Inspiration: Cancer is one of the deadliest diseases in the world. Part of what is limiting cancer research is knowing where to look, and being able to analyze huge amounts of data. This projects aims to provide useful information to researchers about oncogenic sequences and where to direct their research.
What it does: GenomeAI uses FASTA databases to compare oncogenic sequences to normal sequences to identify the oncogenic muations that are most likely to cause cancer. These algorithms can be used for any number of genes in an effort to direct research in a user-friendly and quick fashion. Simply upload a FASTA file with an oncogenic sequence, normal sequences and patented sequences and click 'Run' on an easy-to use GUI.
ALREADY IMPLEMENTED FOR THE ERBB2 gene!
- Every sequence is determined to be either an oncogenic sequence, patented sequence, or normal sequence based on keywords in the header
- Every sequence is shortened to just to codons of interest (ie between start and stop codons)
- Every codon of oncogenic sequence is compared to each codon of normal sequences. If there is a mutation in oncogenic sequence that never appears in the normal sequences.. it is considered a potential mutation of interest and it's index (ie i-th codon of oncogonic sequence) is saved.
- Each potential mutation (codon) of interest from oncogenic sequence is compared to that codon of the patented sequence.
- If a mutation in oncogenic sequence never occurs in patented sequence.. it is assigned a higher danger score than if an oncogenic mutation appears in multiple places
- Top 5 codon mutations are shown to user in a beautiful GUI.

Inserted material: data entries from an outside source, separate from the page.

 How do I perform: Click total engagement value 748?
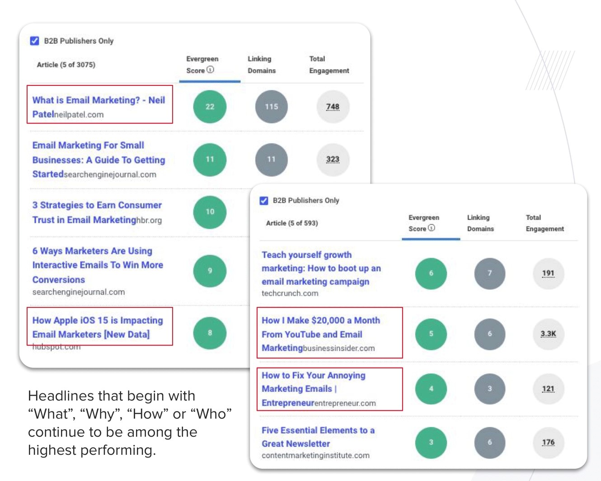tap(333, 107)
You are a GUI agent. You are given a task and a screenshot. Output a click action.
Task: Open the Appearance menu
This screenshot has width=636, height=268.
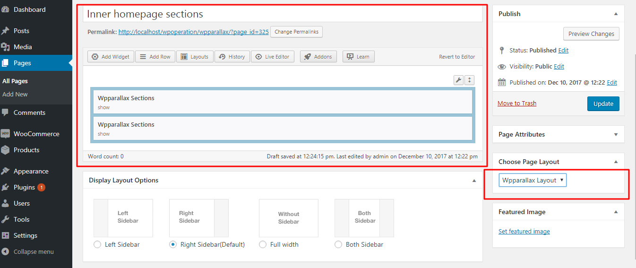click(31, 171)
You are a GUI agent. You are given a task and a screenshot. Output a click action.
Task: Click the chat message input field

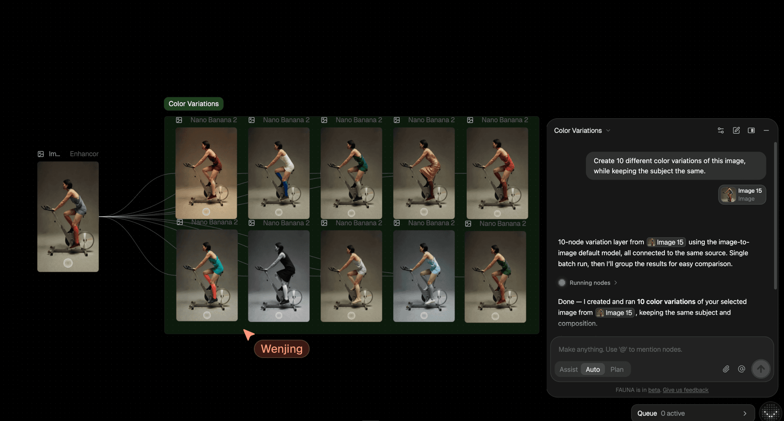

Challenges we ran into: Understanding the complexities of DNA sequences was very challenging for us since we do not all have biological backgrounds and in order to provide useful output, we needed to ensure we had a grasp of the science. Moreover, working with big data sets and many files was not easy.
What's next for GenomeAi: We would like to create a database of many genes in order to incorporate AI and machine learning to predict which mutations in oncogenic sequences are the most important. Moreover, increase the functioning of the GUI and increasing the number of statistics on the data in order to help doctors and researchers as much as we can.